Written request:
Reproduce the lines of the records verbatim, starting at the line containing "This screenshot has width=1024, height=1005." and continuing through the final line of the records. Omit the pictures from your answer.

Data records
# # # #

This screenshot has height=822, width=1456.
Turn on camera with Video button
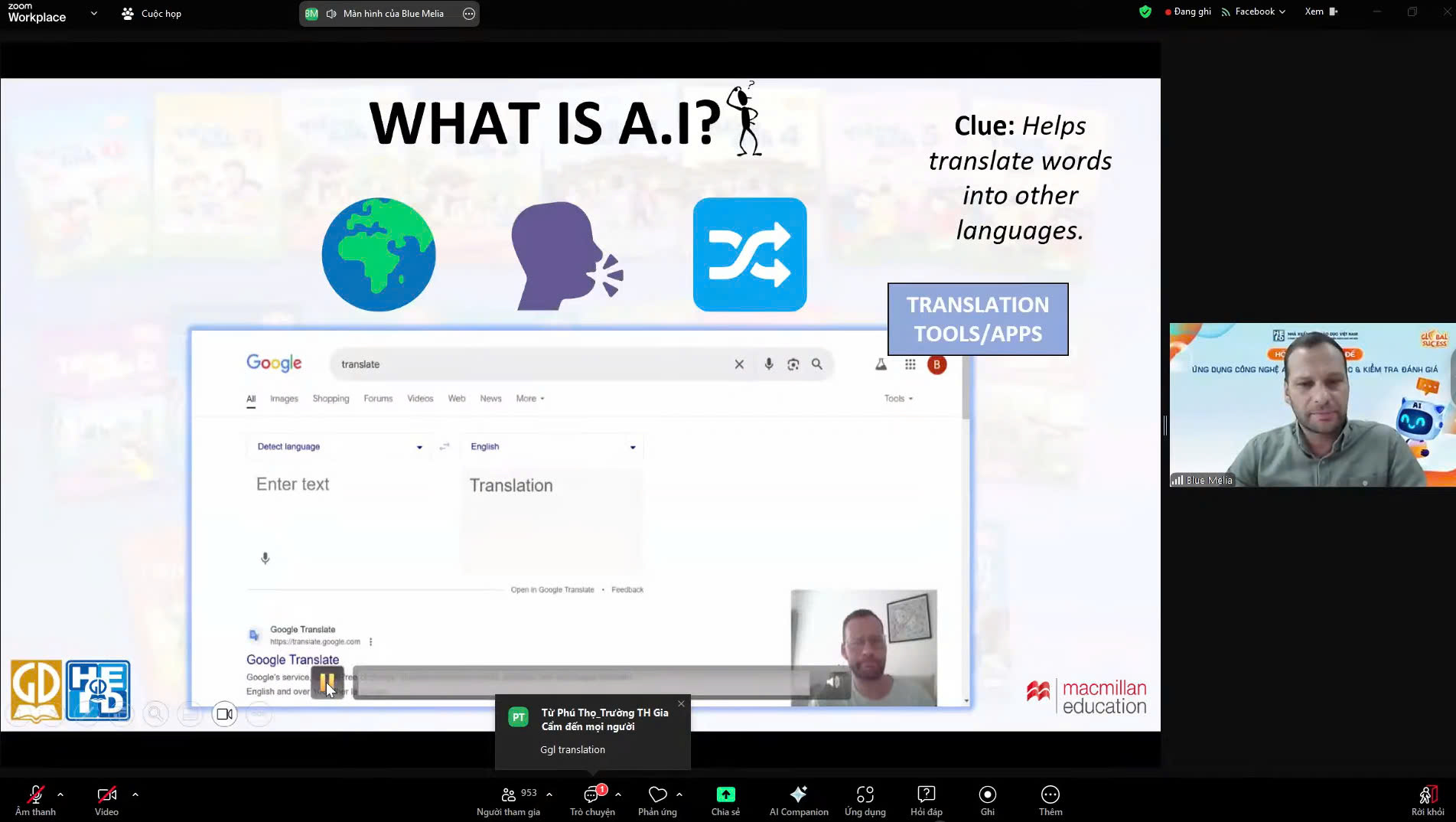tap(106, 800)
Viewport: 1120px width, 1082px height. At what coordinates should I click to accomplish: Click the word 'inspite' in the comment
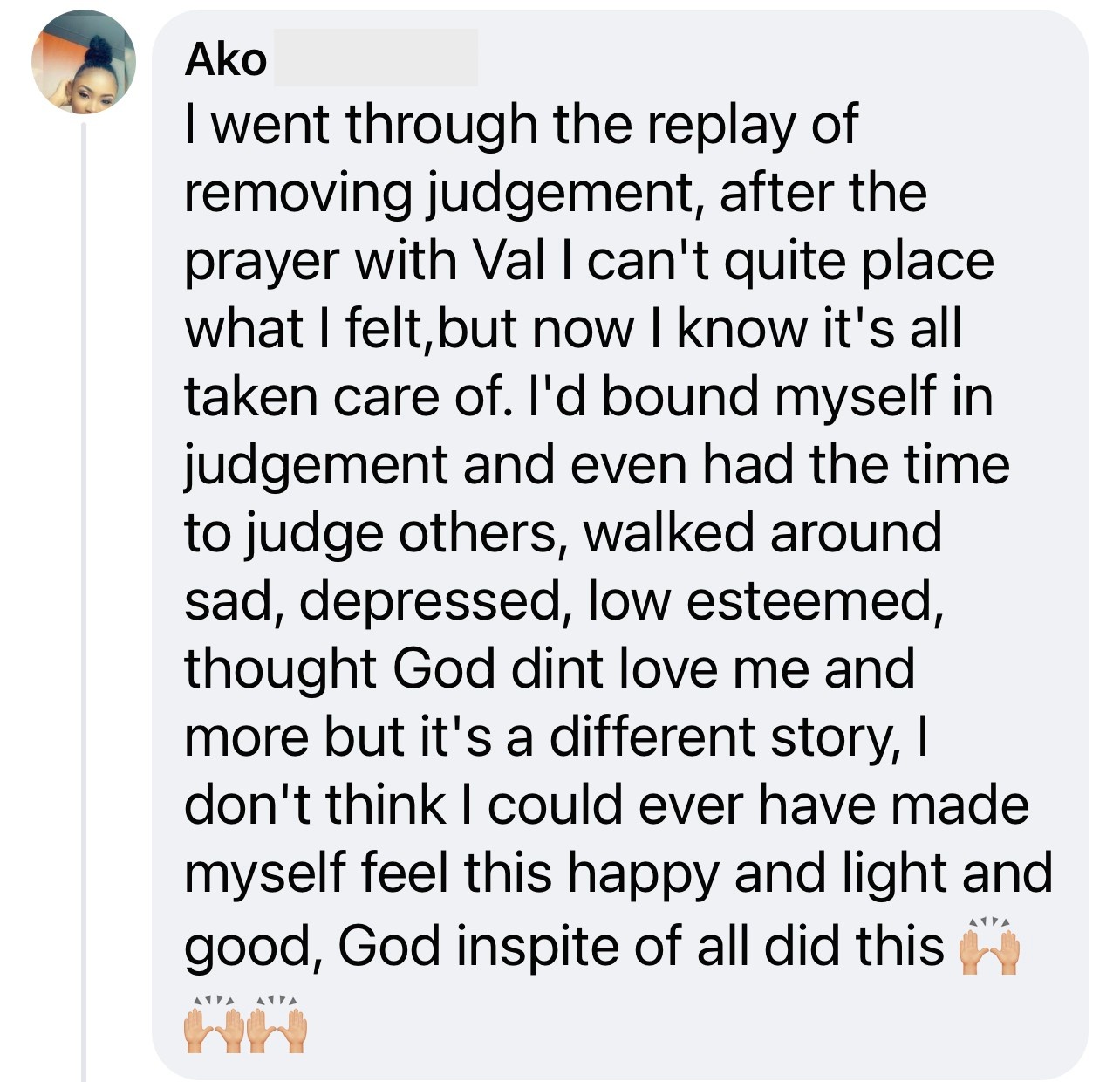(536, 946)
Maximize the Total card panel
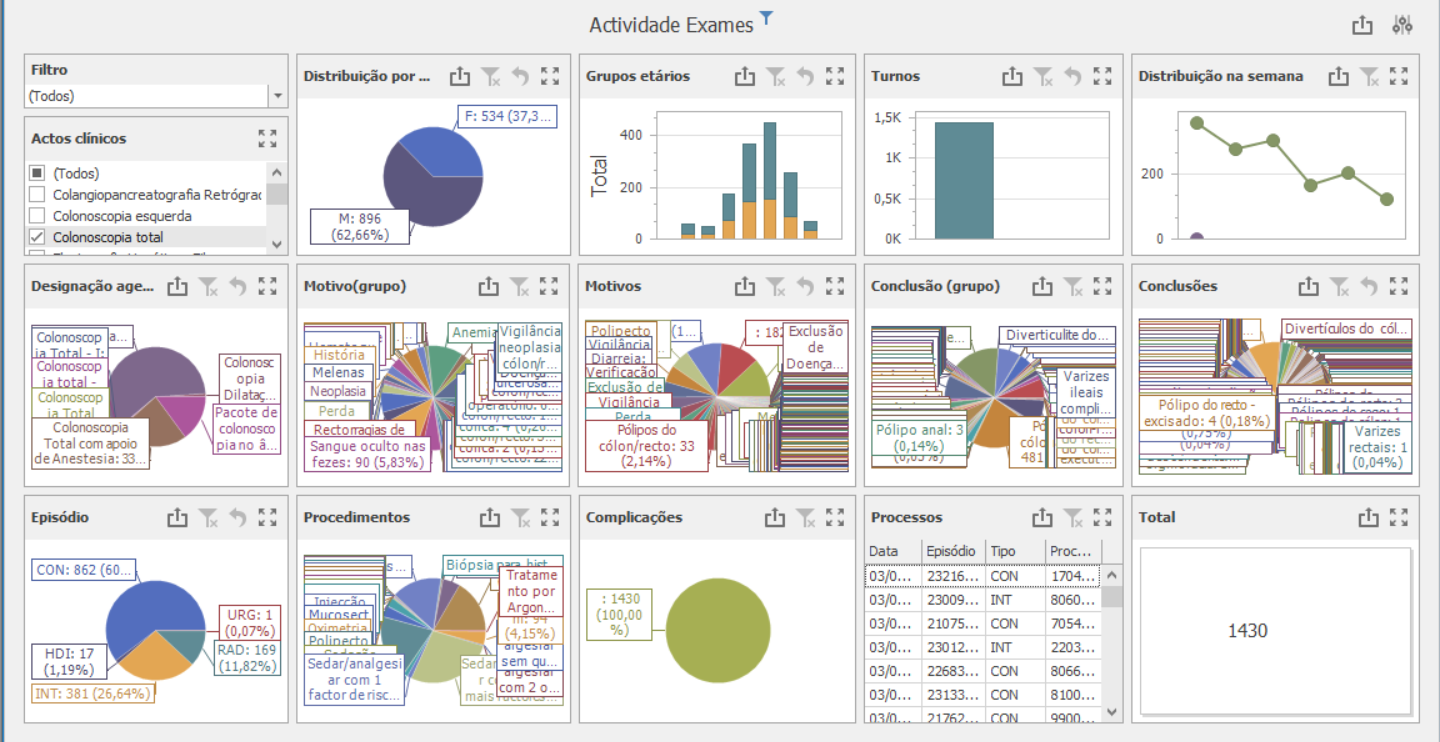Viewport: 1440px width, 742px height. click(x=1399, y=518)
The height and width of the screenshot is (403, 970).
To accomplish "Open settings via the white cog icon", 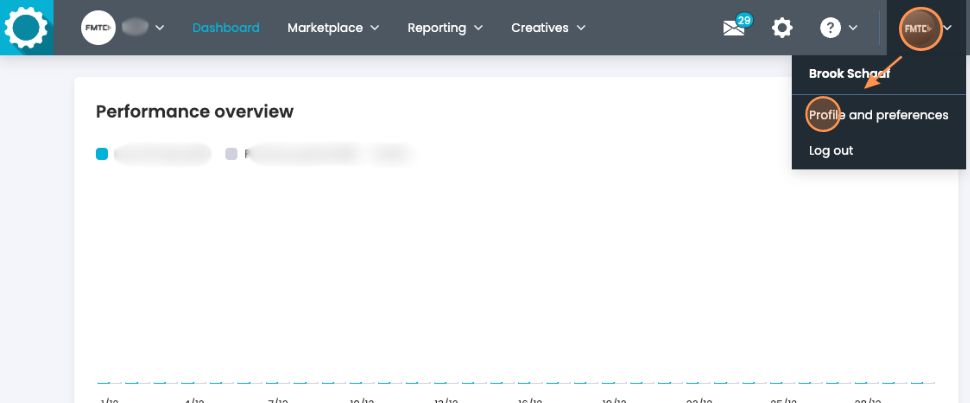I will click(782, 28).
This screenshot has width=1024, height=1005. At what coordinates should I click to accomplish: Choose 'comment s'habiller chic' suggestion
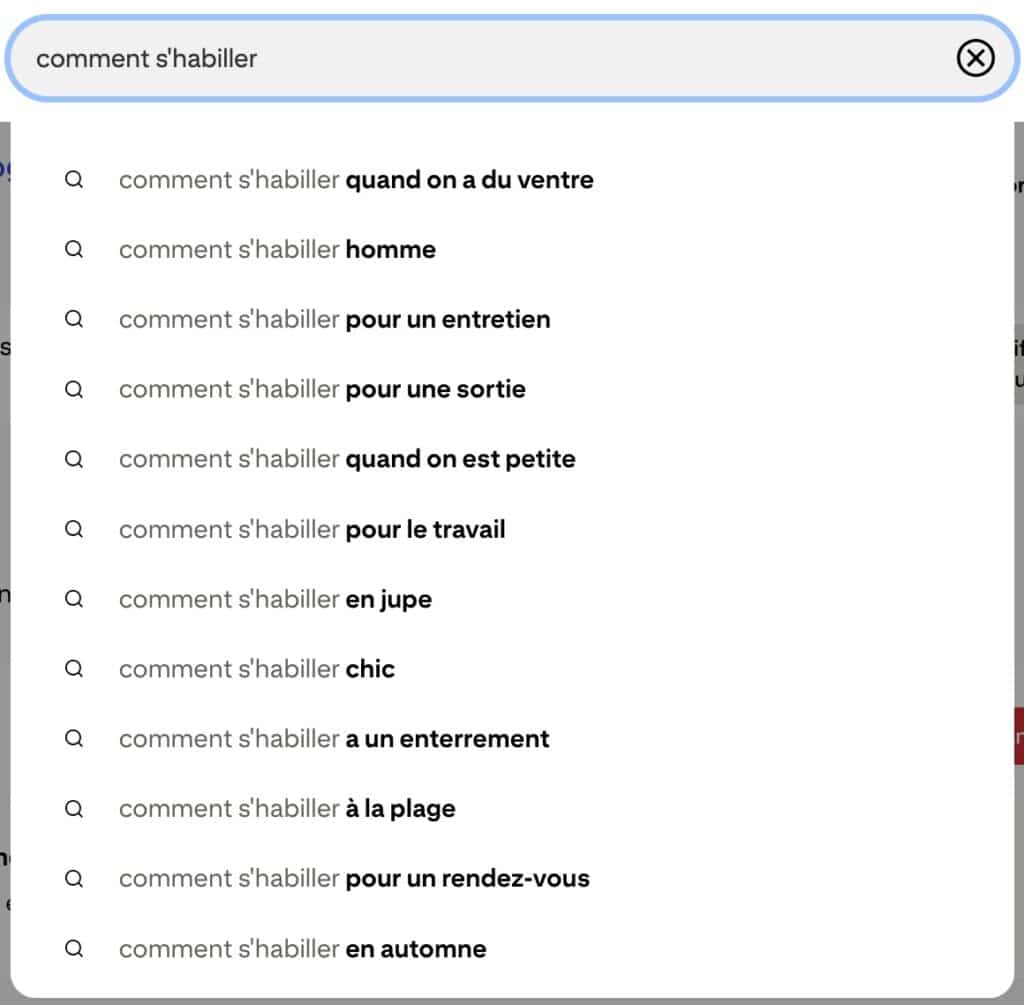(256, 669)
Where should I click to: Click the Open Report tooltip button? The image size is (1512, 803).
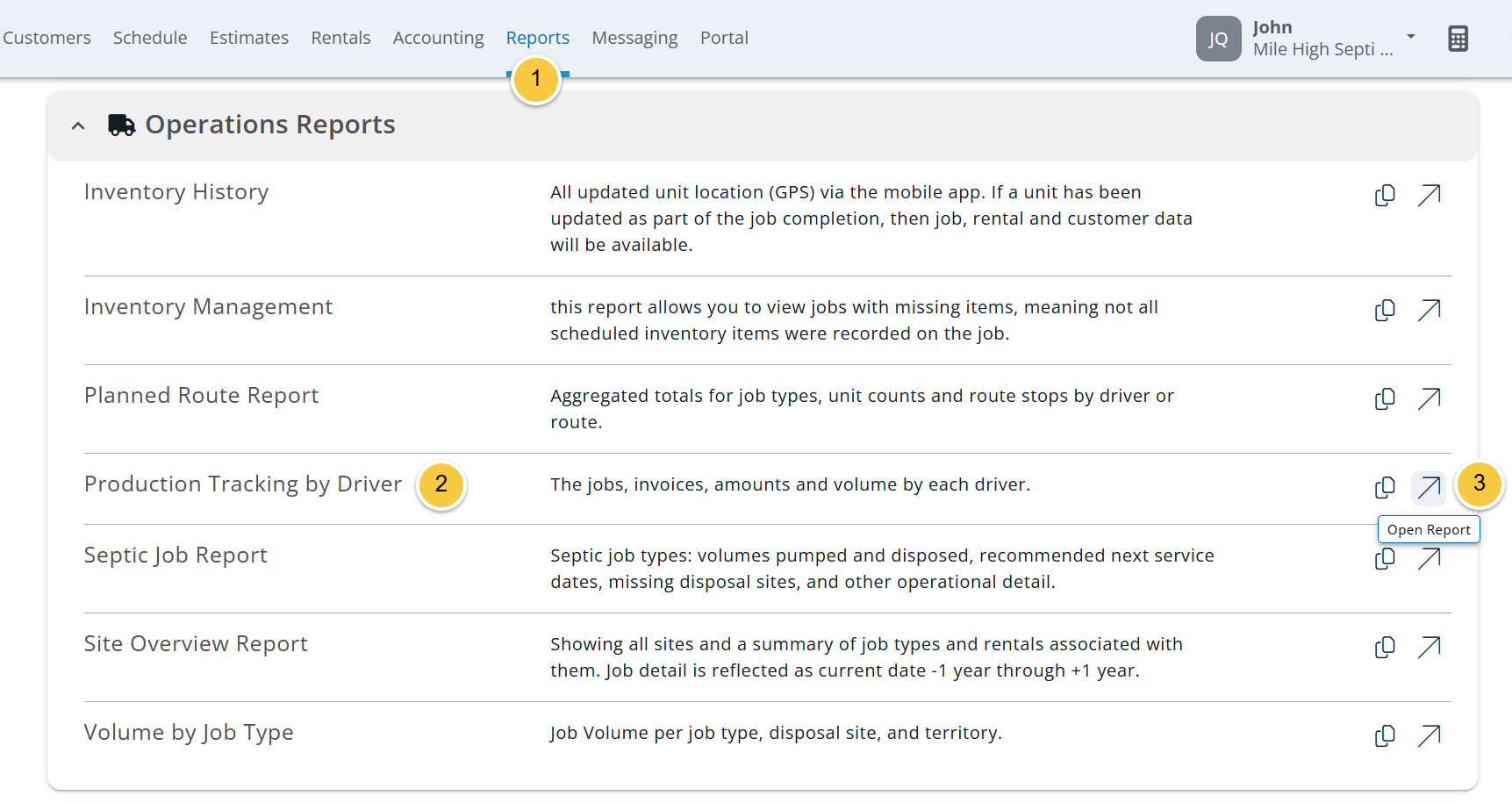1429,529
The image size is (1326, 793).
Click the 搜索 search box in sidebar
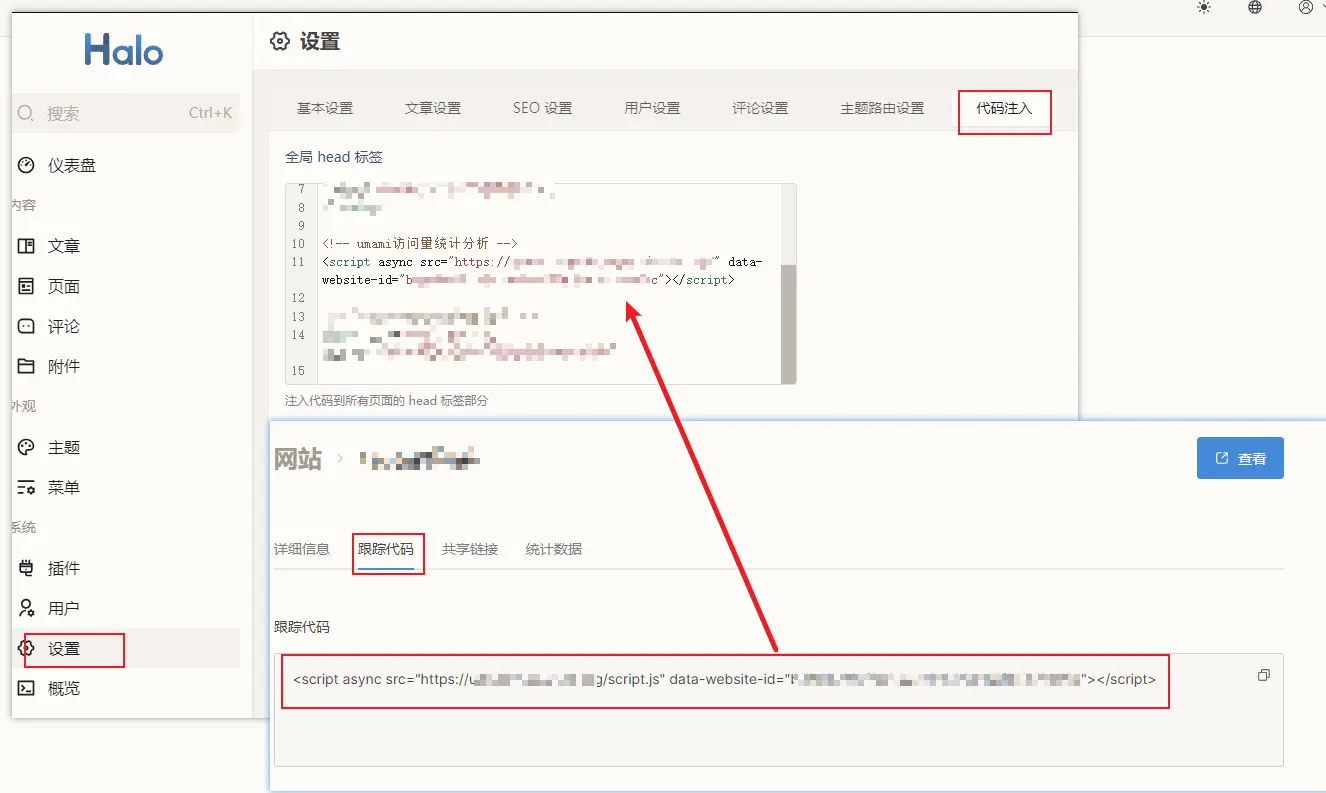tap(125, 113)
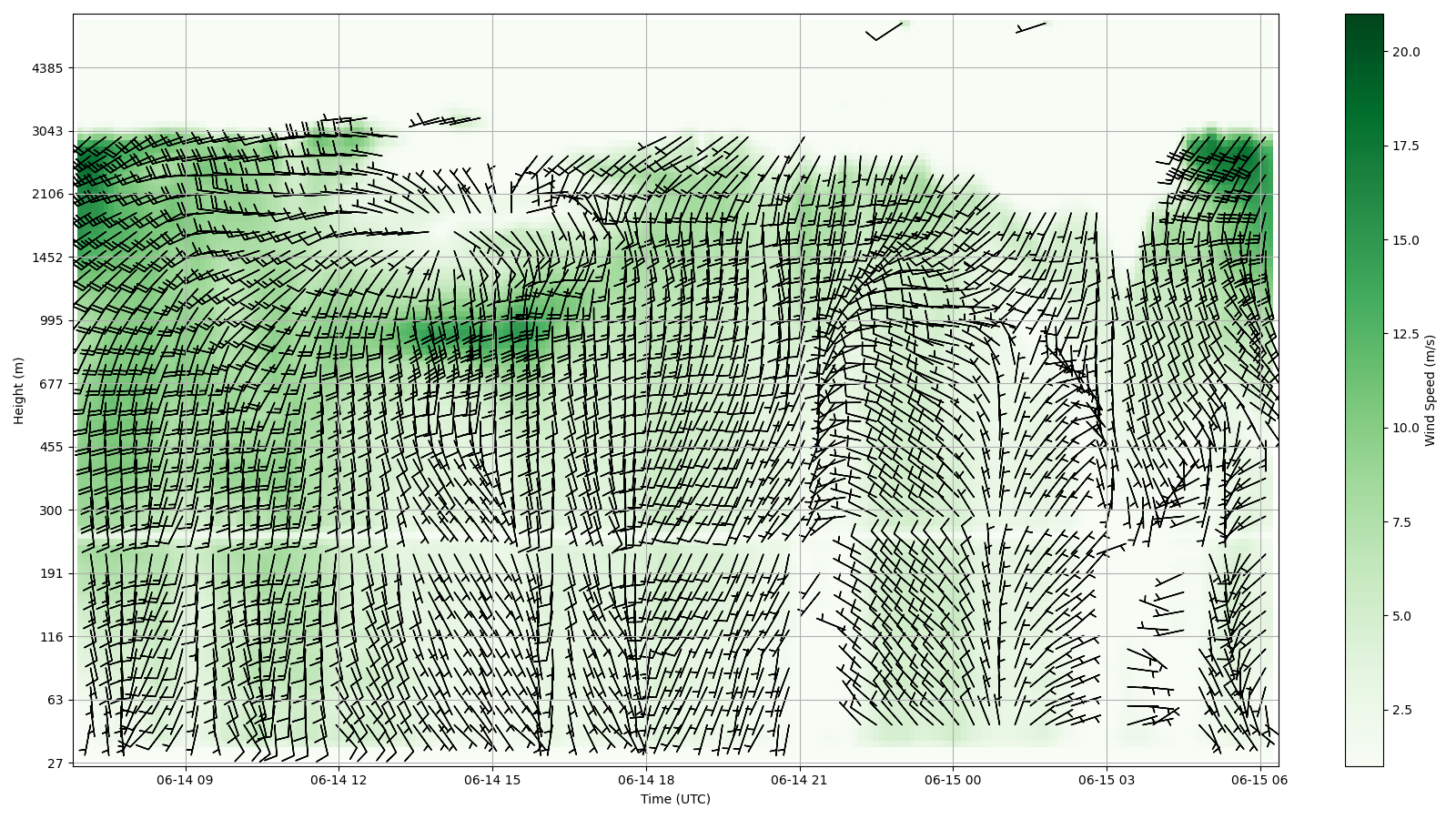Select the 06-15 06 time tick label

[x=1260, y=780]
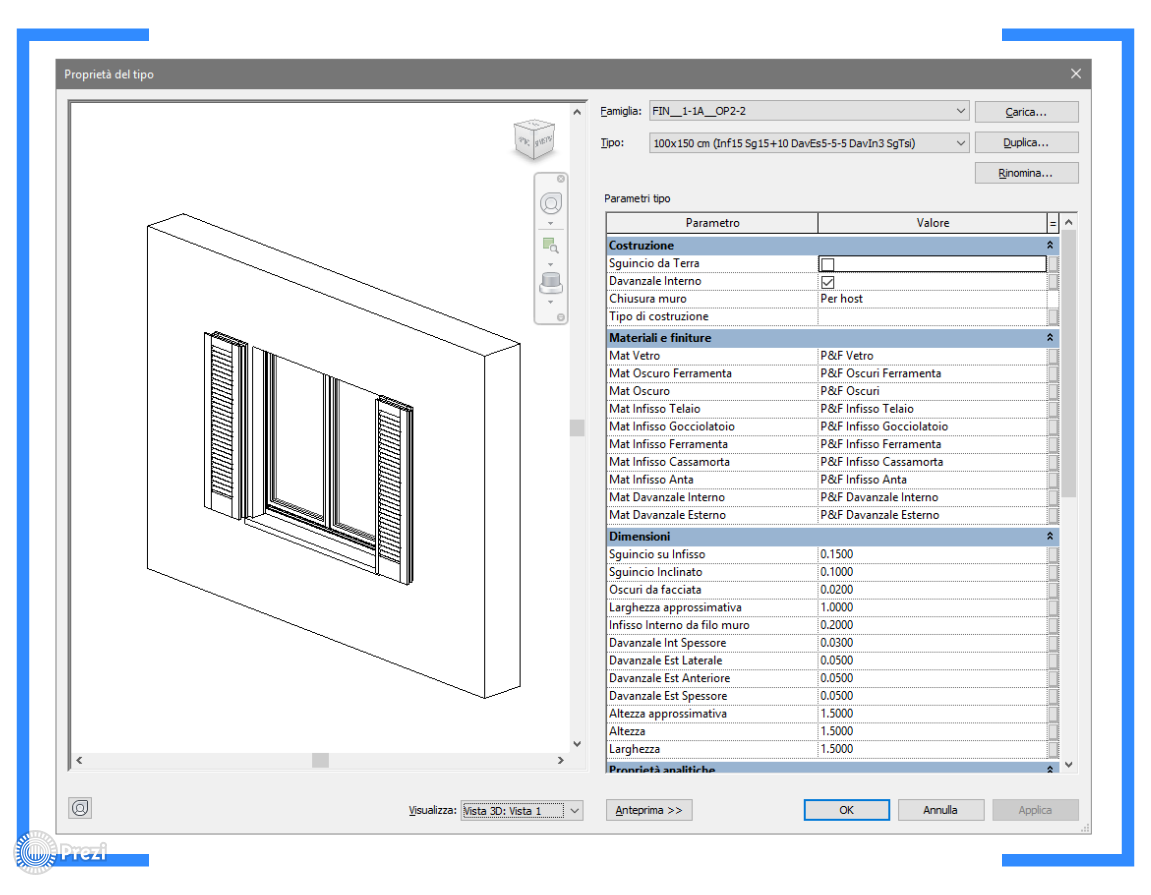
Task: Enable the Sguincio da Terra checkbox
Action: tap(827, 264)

# # # #

Complete answer:
This screenshot has width=1024, height=1005. At what coordinates should I click to accomplish: Choose 'comment s'habiller chic' suggestion
(256, 669)
Where should I click to: Click the Open Report tooltip button? The image size is (1512, 803).
1429,529
The image size is (1326, 793).
Click the 搜索 search box in sidebar
tap(125, 113)
Select the 06-15 06 time tick label

[x=1260, y=780]
Task: Enable the Sguincio da Terra checkbox
Action: tap(827, 264)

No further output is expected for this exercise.